Cuts are coming. That which cannot continue, won’t. That which cannot be sustained will fall by the wayside. The question is whether America will address the growing entitlement state, however painful, or retreat from the world, also painful, just in a completely different ways, and perhaps permanently."


Writers of speculative fiction such as John Birmingham have already started to make oodles of cash by considering just what a world without America, as a metaphor for American engagement in the world, would be like. Entertaining reading, but quite ghastly in long stretches.


Tuesday, April 13, 2010

re: "Israel, Petraeus and Iran"

Herschel Smith at The Captain's Journal ("dedicated to the dissemination of conservative views, based on a solidly and consistently conservative world view, on matters political and military") presents some optimistic analysis.

Money quote(s):

"We must remove the radical Mullahs or support those who would in order to avoid a regional conflagration in the near term. Everyone in the State Department already knows this, or if they don’t, they aren’t qualified to be in the employ of the government. I’m not quite sure which group is larger. One year and four months ago I forecasted that “the State Department will begin the administration will high hopes, excitement and grand ambitions for the role of diplomacy, negotiations and multi-lateral talks.
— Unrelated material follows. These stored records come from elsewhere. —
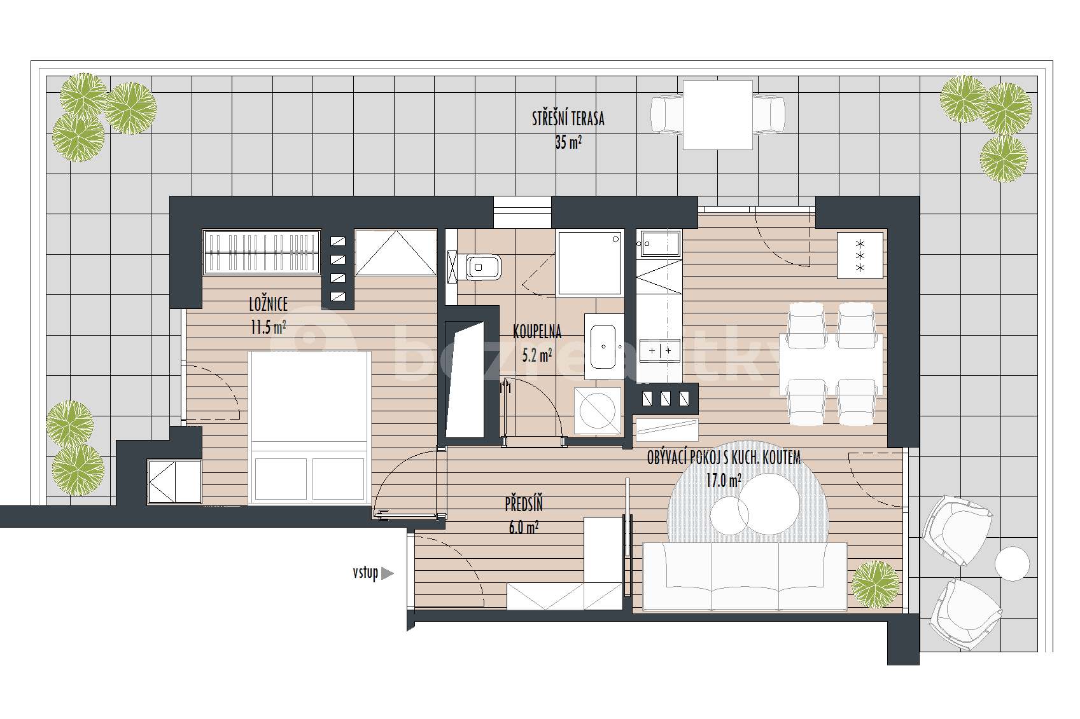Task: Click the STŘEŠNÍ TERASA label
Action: click(568, 119)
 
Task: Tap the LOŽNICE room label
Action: click(268, 304)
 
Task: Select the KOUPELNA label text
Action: click(537, 331)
By the end of the administration, a general malaise and confusion will have descended upon the entire State Department, and yet there will still be sparse and shallow understanding of why negotiations have so miserably failed to prevent or ameliorate the various calamities for which they were targeted.”"

Friday, March 26, 2010

re: "Contractors Tied to Effort to Track and Kill Militants"
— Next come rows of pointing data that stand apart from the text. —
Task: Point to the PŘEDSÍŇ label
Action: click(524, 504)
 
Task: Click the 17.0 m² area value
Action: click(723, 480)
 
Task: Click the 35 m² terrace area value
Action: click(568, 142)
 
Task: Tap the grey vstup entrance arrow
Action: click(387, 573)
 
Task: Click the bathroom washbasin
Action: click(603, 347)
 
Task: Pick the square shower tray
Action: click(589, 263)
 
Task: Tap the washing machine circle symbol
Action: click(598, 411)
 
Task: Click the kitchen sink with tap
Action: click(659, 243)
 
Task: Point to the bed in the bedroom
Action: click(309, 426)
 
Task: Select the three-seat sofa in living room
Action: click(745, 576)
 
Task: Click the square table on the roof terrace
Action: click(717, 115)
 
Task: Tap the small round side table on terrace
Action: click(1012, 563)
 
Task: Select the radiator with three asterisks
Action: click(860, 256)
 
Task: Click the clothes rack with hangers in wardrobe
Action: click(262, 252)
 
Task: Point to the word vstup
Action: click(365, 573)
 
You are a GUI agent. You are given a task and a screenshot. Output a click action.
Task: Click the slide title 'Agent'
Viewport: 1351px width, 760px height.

Herschel Smith at The Captain's Journal ("dedicated to the dissemination of conservative views, based on a solidly and consistently conservative world view, on matters political and military") cuts to the heart of this: money.

Money quote(s):

"So the story line is that Jordan and his cohorts were hired to build and maintain a web site similar to Iraq Slogger, except for Afghanistan. I don’t believe that charging for content on Iraq Slogger worked out very well, and they apparently worked a deal with the DoD to fund this new web site with tax dollars. Some of “their” money got diverted to use in actually developing real intelligence and killing the enemy, and they went to The New York Times, complaining and moaning about lost revenue.
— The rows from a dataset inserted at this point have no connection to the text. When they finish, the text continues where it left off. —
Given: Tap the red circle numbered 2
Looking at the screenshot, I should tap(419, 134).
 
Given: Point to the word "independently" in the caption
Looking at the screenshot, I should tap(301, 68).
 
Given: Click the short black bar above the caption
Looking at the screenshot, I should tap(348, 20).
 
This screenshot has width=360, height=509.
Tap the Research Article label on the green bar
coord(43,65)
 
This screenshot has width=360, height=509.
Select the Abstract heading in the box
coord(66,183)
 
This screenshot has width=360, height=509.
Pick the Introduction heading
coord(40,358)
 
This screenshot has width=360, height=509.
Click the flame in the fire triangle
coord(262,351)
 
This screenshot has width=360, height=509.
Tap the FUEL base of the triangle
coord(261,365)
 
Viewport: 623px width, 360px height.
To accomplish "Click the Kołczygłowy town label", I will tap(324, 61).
Since I have gone on record demanding a covert campaign to foment an insurgency inside of Iran (as well as advocated targeted assassinations of certain figures such as Moqtada al Sadr and others), it should come as no surprise that I have no problem with dollars being spent wherever they are best utilized. It’s amusing that a government official said “no legitimate intelligence operations got screwed up.” No, to the contrary, these dollars redounded to success. There is a lesson in this.
"

&

"(T)here is the moralistic element to this account. It’s an outrage: his information was “being used to kill people,” intoned the flabbergasted Pelton. This is the same preening, holier than thou, sanctimonious crap that we heard from the anthropologists who weighed in against the use of human terrain teams – as if war isn’t a legitimate application for anthropology. Every enlisted man and officer in war practices anthropology every day."